*DIRECTIONS*: In the records below, find the line with "You are a GUI" and repeat exactly every line from it through the line with "Image resolution: width=750". Pictures stay out.

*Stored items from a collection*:
--------------------
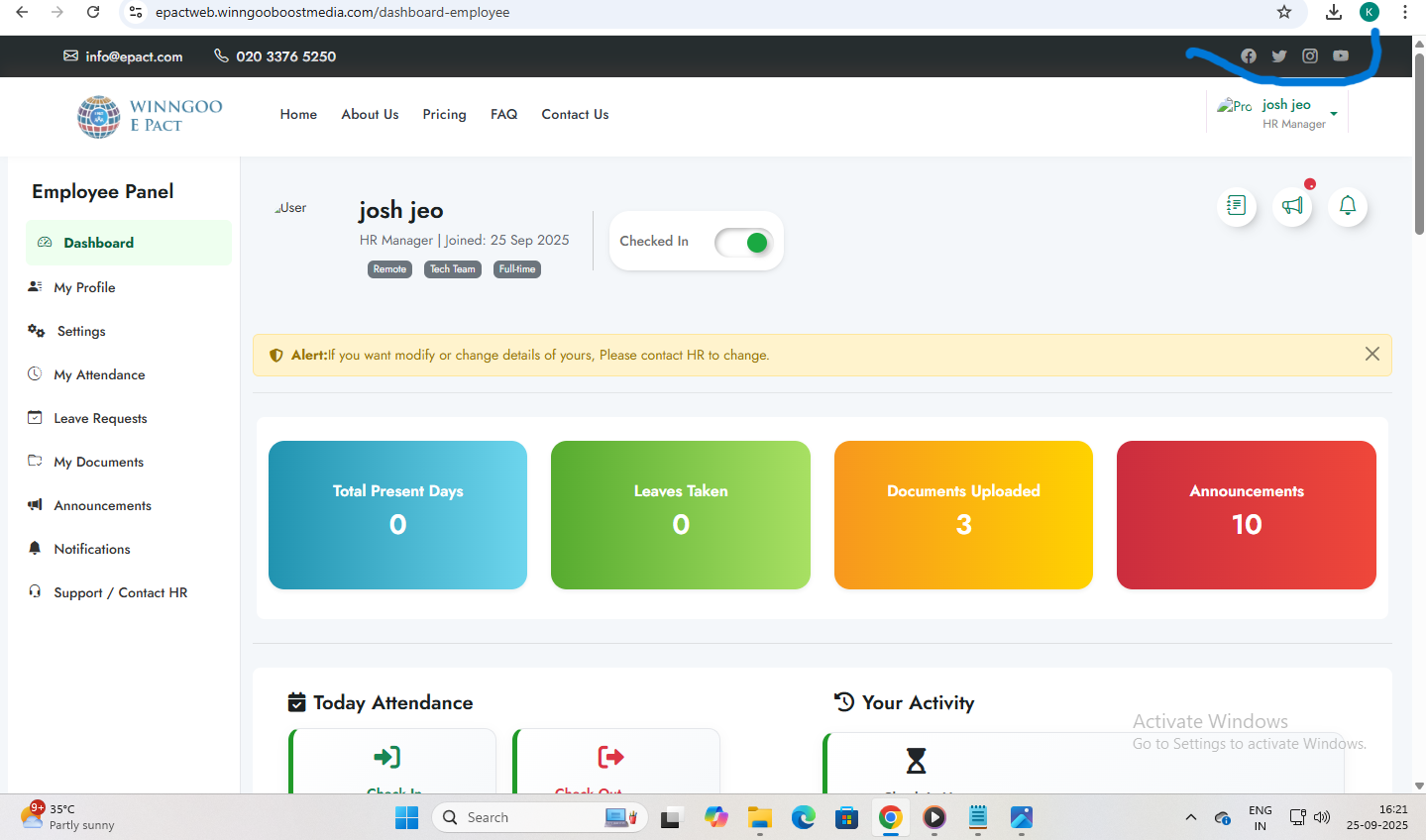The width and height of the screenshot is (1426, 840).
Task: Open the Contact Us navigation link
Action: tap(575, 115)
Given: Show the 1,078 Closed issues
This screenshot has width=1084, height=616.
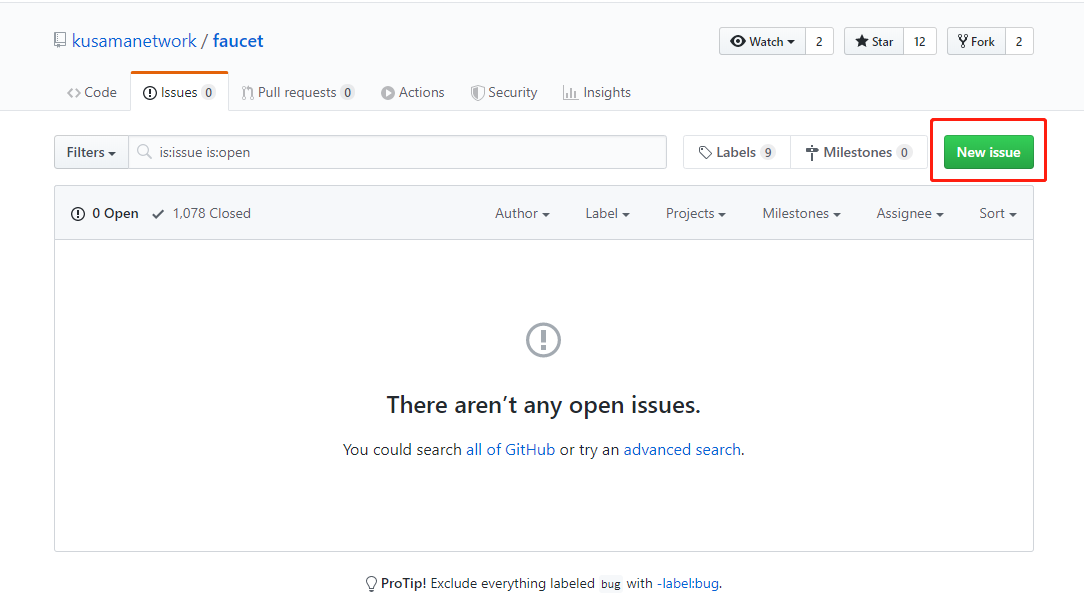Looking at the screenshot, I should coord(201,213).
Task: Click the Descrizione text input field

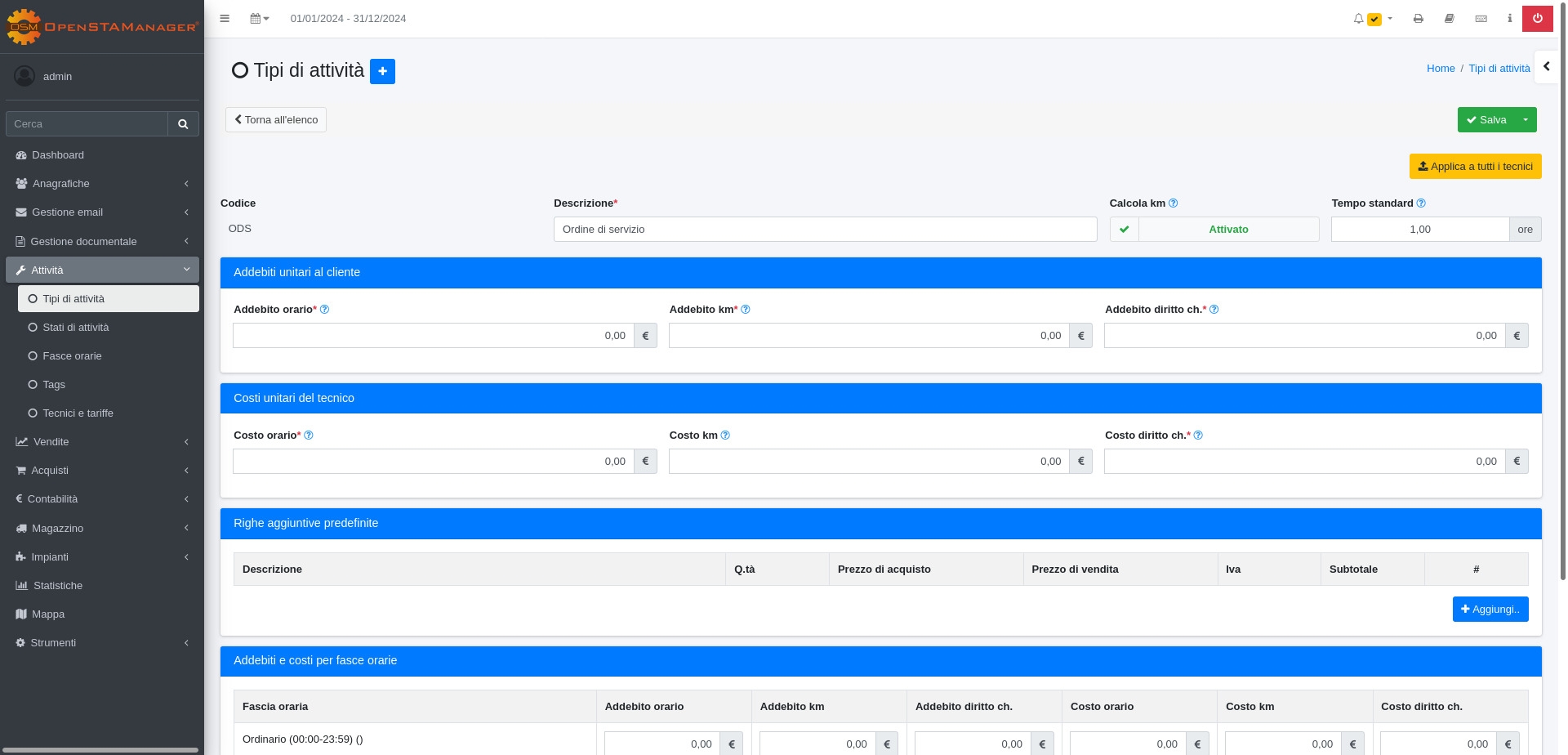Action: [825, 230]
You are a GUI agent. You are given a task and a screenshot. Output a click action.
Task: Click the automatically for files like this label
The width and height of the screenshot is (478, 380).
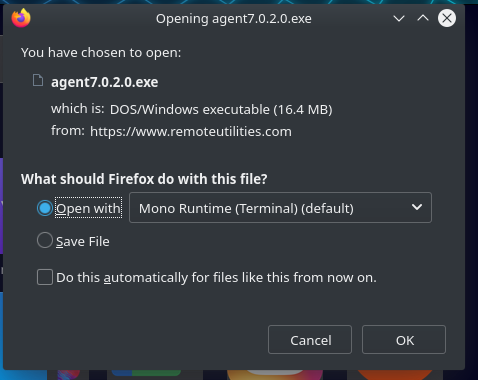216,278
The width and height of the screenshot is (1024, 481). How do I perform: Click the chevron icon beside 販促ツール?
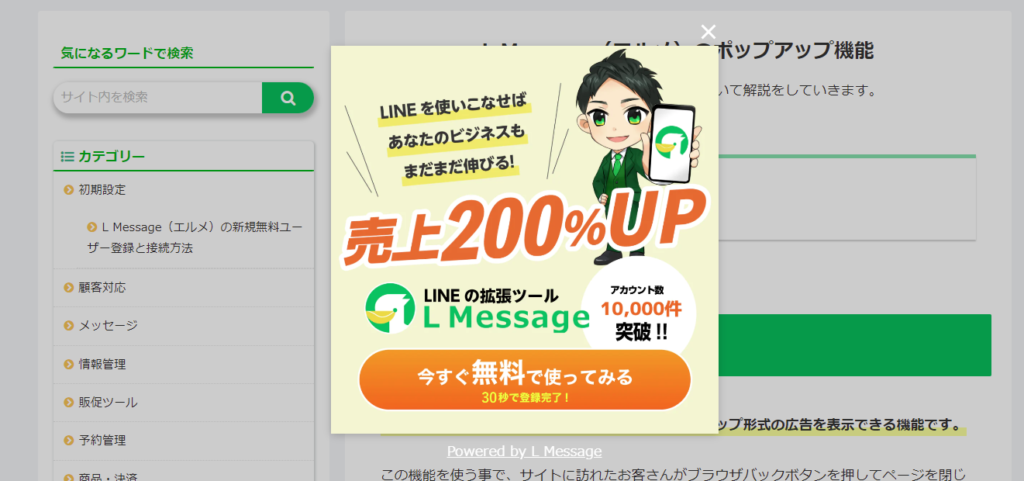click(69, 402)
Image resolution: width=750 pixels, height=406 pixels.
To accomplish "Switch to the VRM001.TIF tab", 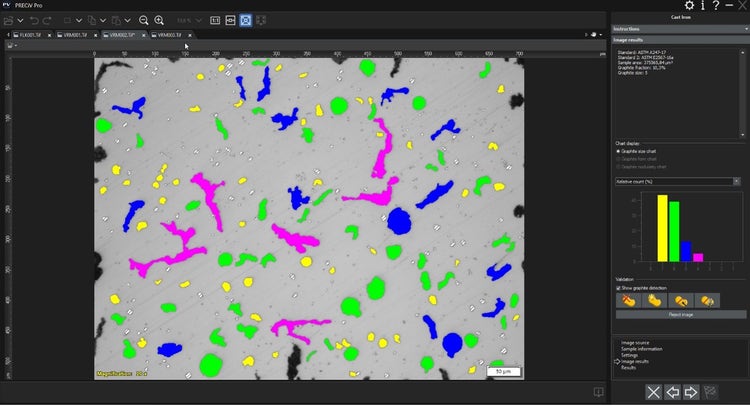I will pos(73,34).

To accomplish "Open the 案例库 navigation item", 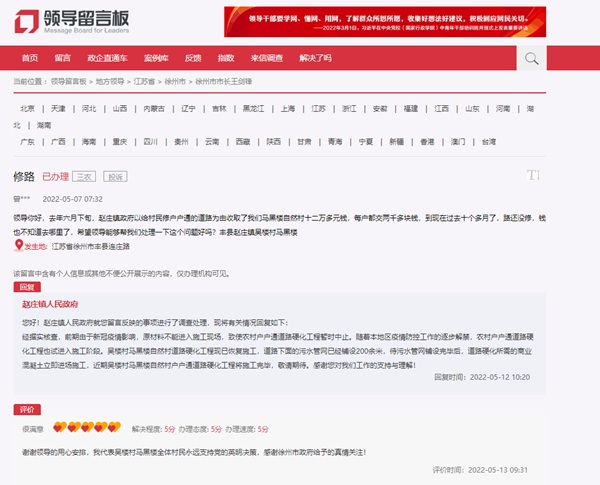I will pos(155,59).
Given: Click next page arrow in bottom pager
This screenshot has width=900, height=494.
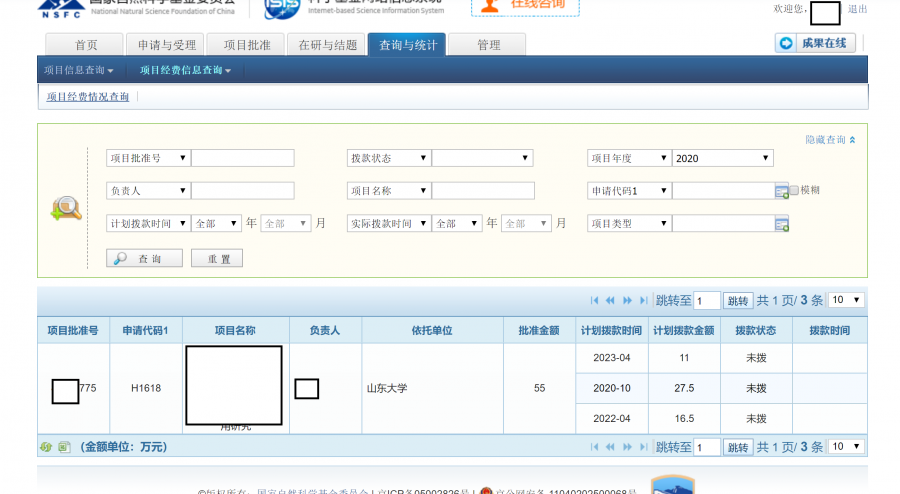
--------------------
*RESPONSE TO THIS TASK*:
You are a GUI agent. You are given a task and a screenshot. Output a click action.
Task: Click the automatically for files like this label
The width and height of the screenshot is (478, 380).
216,278
The width and height of the screenshot is (1024, 481). How do I perform: Click the chevron icon beside 販促ツール?
click(69, 402)
Image resolution: width=750 pixels, height=406 pixels.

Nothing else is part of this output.